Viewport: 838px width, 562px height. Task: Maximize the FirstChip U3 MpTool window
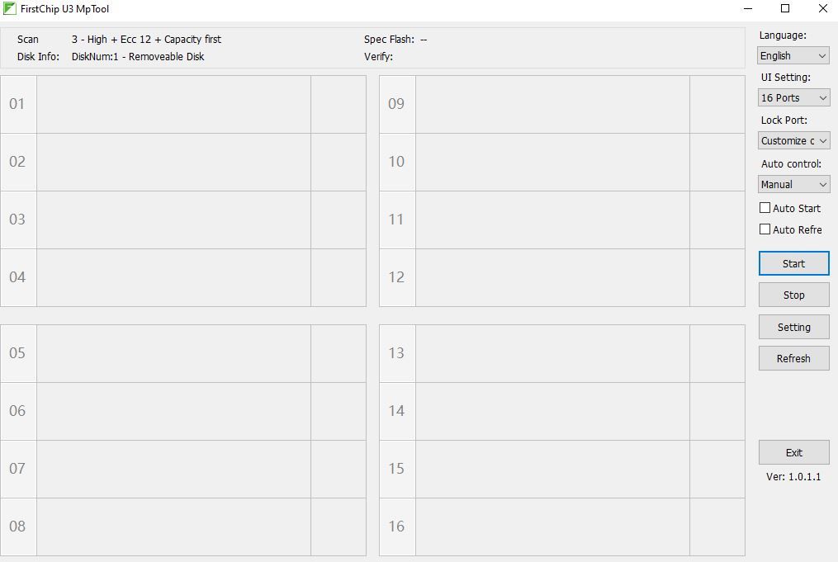click(785, 8)
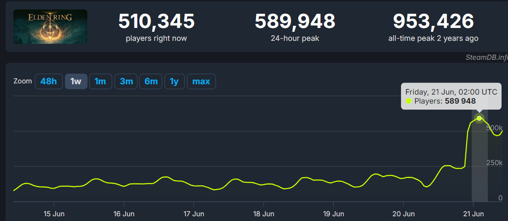Click the Elden Ring game thumbnail
The height and width of the screenshot is (221, 508).
point(50,27)
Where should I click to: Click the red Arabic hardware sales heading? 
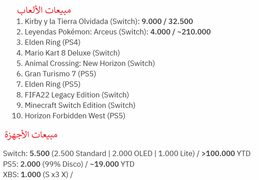(31, 135)
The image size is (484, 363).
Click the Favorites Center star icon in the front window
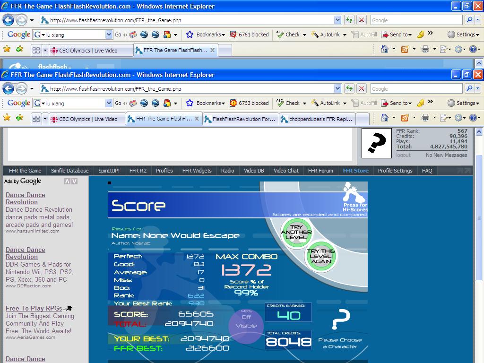tap(7, 118)
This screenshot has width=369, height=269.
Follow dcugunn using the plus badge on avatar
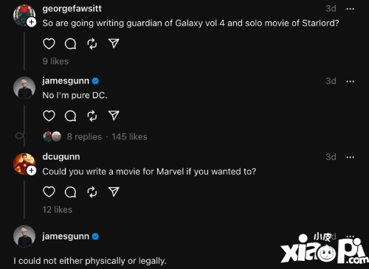click(x=31, y=170)
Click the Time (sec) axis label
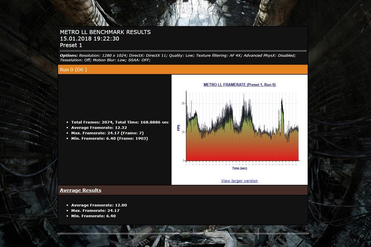 [239, 168]
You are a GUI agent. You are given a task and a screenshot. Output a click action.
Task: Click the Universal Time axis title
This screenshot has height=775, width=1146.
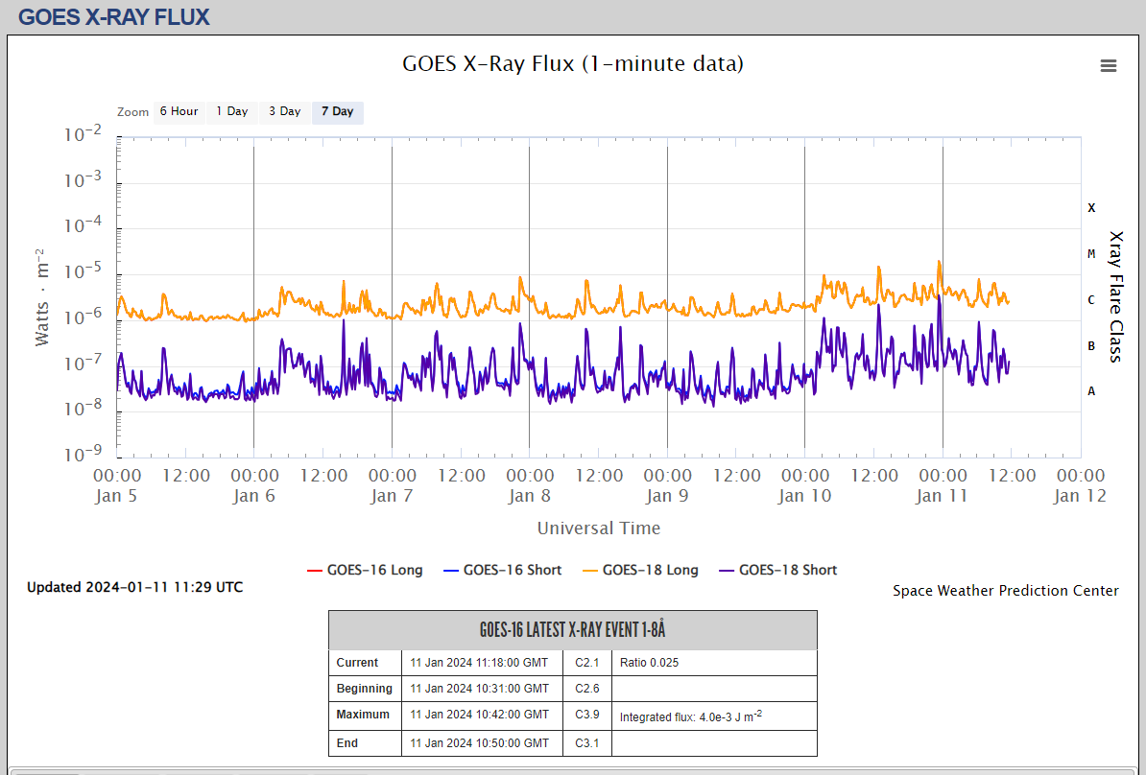coord(598,528)
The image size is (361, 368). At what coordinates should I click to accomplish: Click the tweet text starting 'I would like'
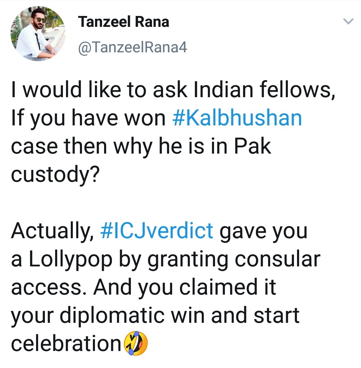tap(173, 132)
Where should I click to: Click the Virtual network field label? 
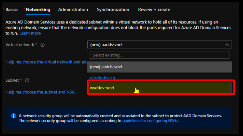click(x=20, y=45)
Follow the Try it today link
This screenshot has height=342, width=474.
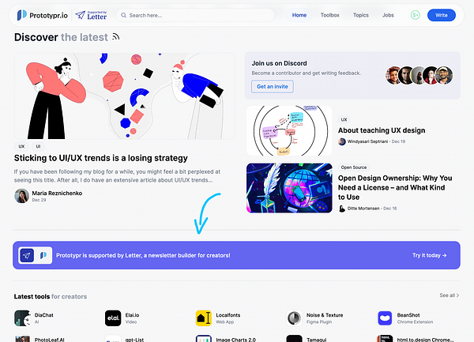pyautogui.click(x=429, y=255)
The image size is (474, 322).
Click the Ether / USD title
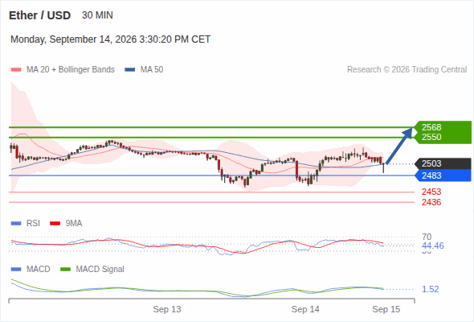39,15
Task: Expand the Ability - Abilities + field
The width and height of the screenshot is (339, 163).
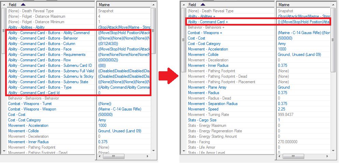Action: (x=202, y=16)
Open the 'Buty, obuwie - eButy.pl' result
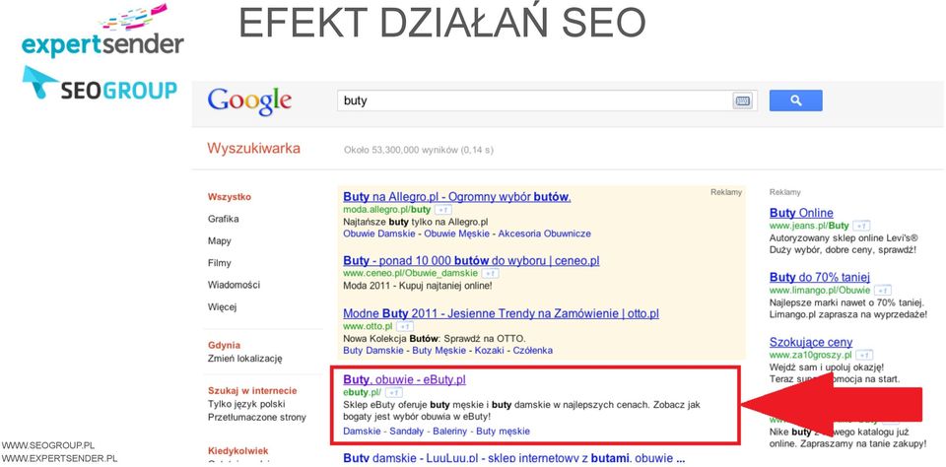 pos(404,380)
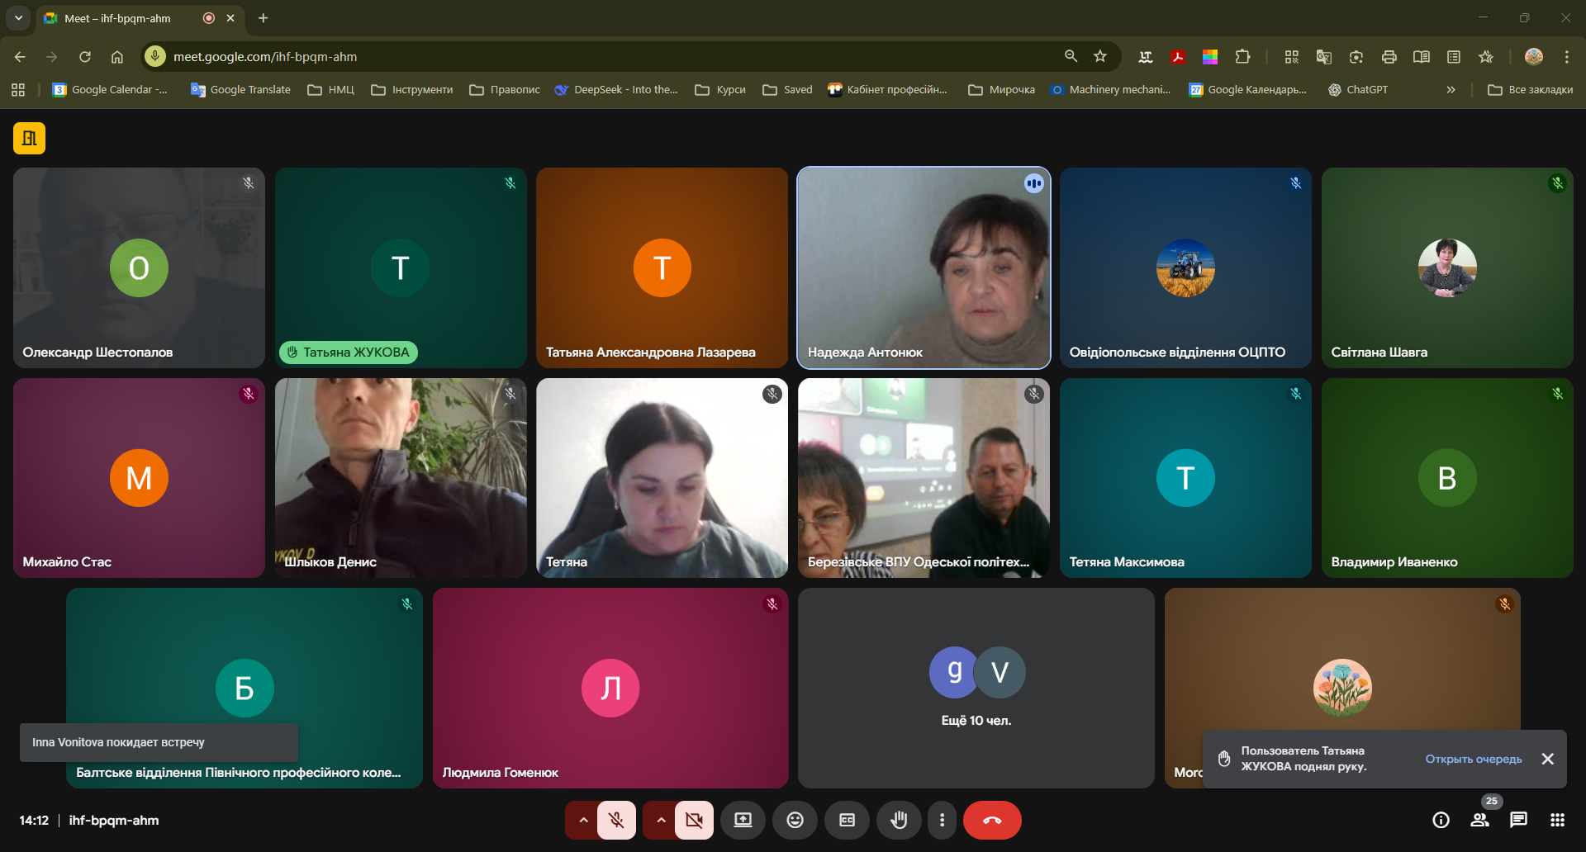
Task: Open more options three-dot menu in call bar
Action: click(x=942, y=820)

● Task instructions:
Take the lines from the one holding "The image size is (474, 322)." through the final line of the listing above and copy them exactly, both ends included, with no pictures.

● Solved exercise:
The image size is (474, 322).
Click the Ether / USD title
39,15
Task: Expand the Ability - Abilities + field
The width and height of the screenshot is (339, 163).
Action: (x=202, y=16)
Open the 'Buty, obuwie - eButy.pl' result
 pos(404,380)
Task: Open more options three-dot menu in call bar
Action: click(x=942, y=820)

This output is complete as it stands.